What to produce:
Return word for word the part of the rows that opens with the line containing "Given: Click the Add Agency button" and runs through the end of the rows, including that first line. Leave the pictures out of your answer.

Data items:

-=-=-

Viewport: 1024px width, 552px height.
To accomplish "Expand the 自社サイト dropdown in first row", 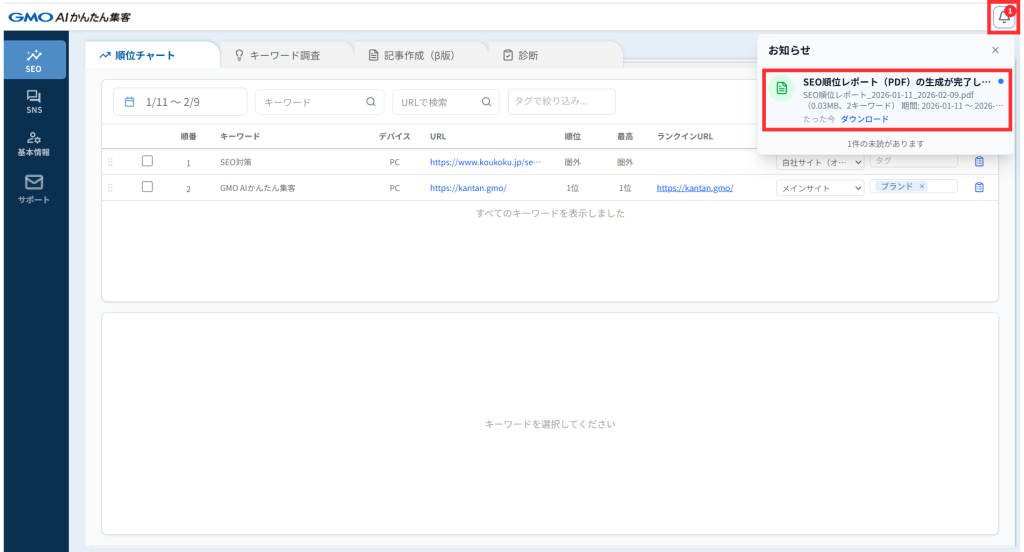I will point(820,162).
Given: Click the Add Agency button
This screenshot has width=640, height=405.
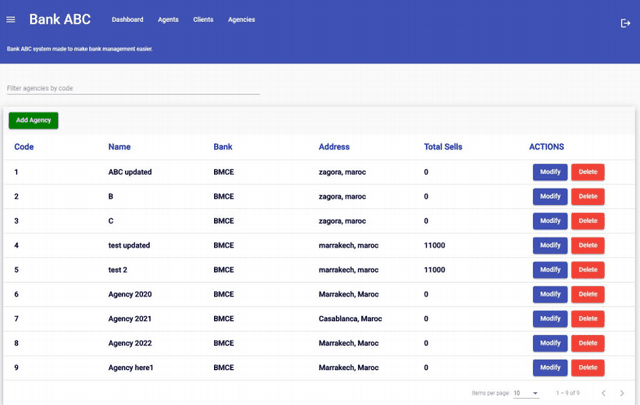Looking at the screenshot, I should point(34,120).
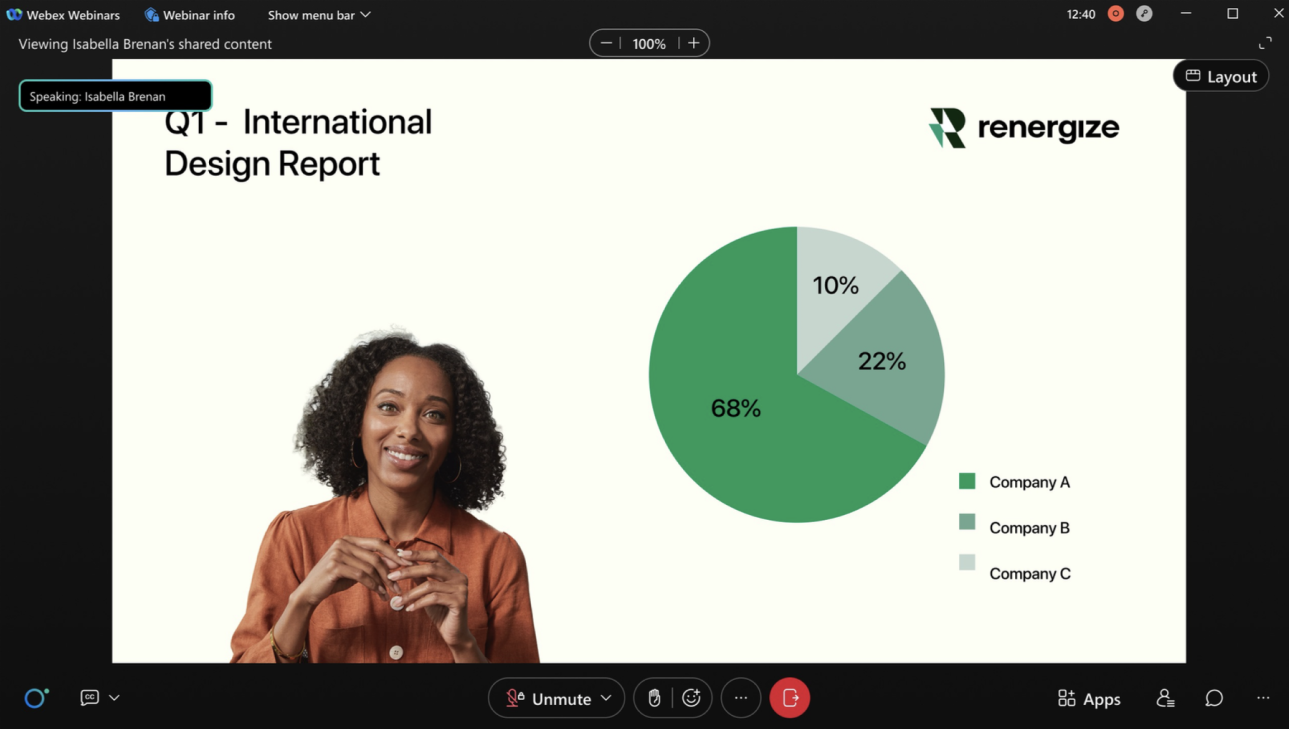
Task: Open the emoji reactions picker
Action: click(691, 698)
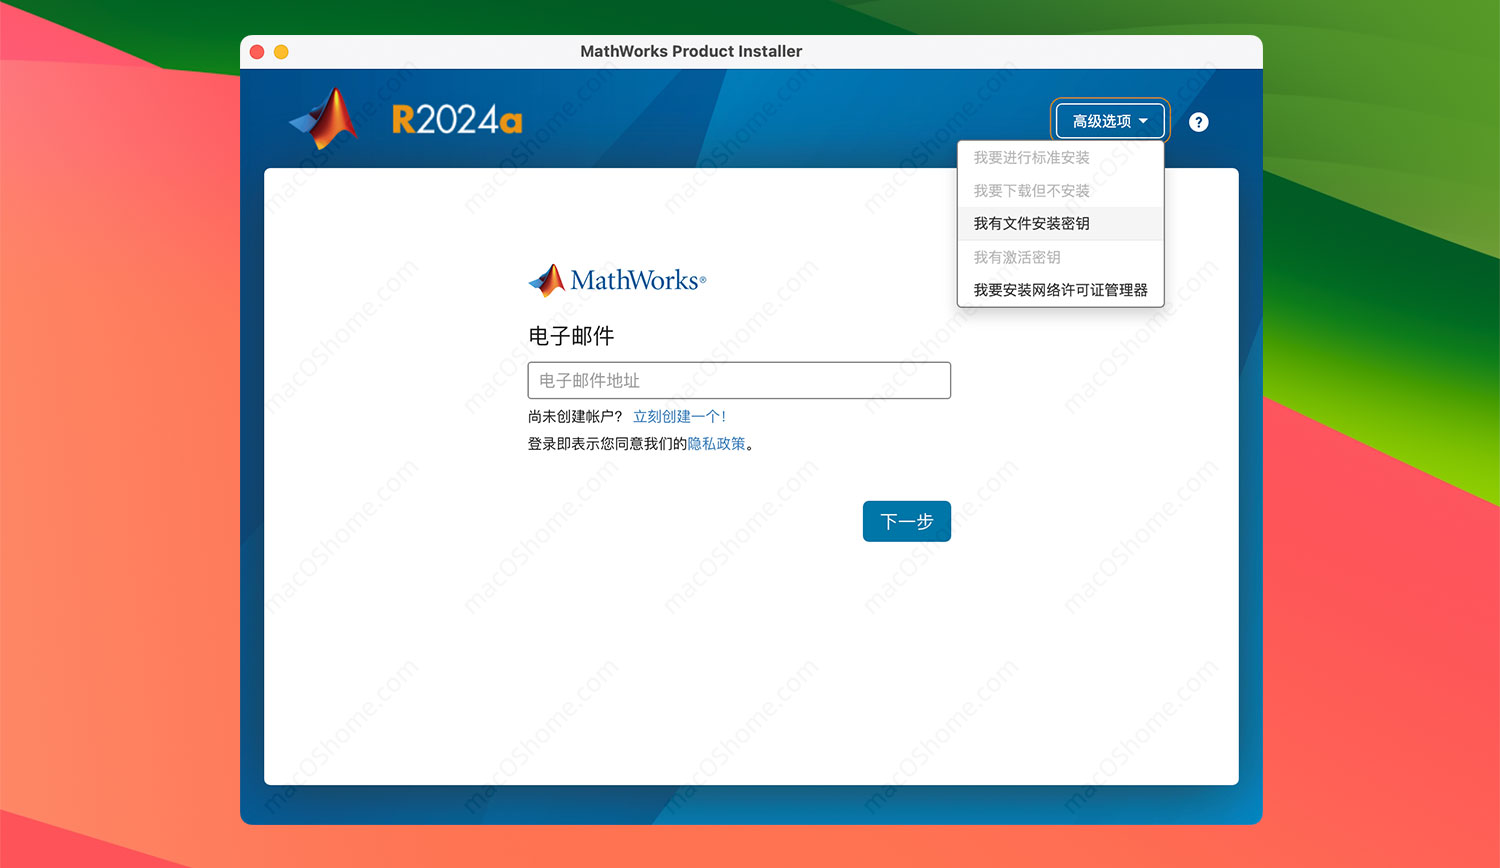Click the MathWorks logo above the email field

coord(616,280)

-=-=-

Reply:
Given: Click the Add Agency button
This screenshot has width=640, height=405.
Looking at the screenshot, I should point(34,120).
Task: Open the emoji reactions picker
Action: click(691, 698)
Click the MathWorks logo above the email field

coord(616,280)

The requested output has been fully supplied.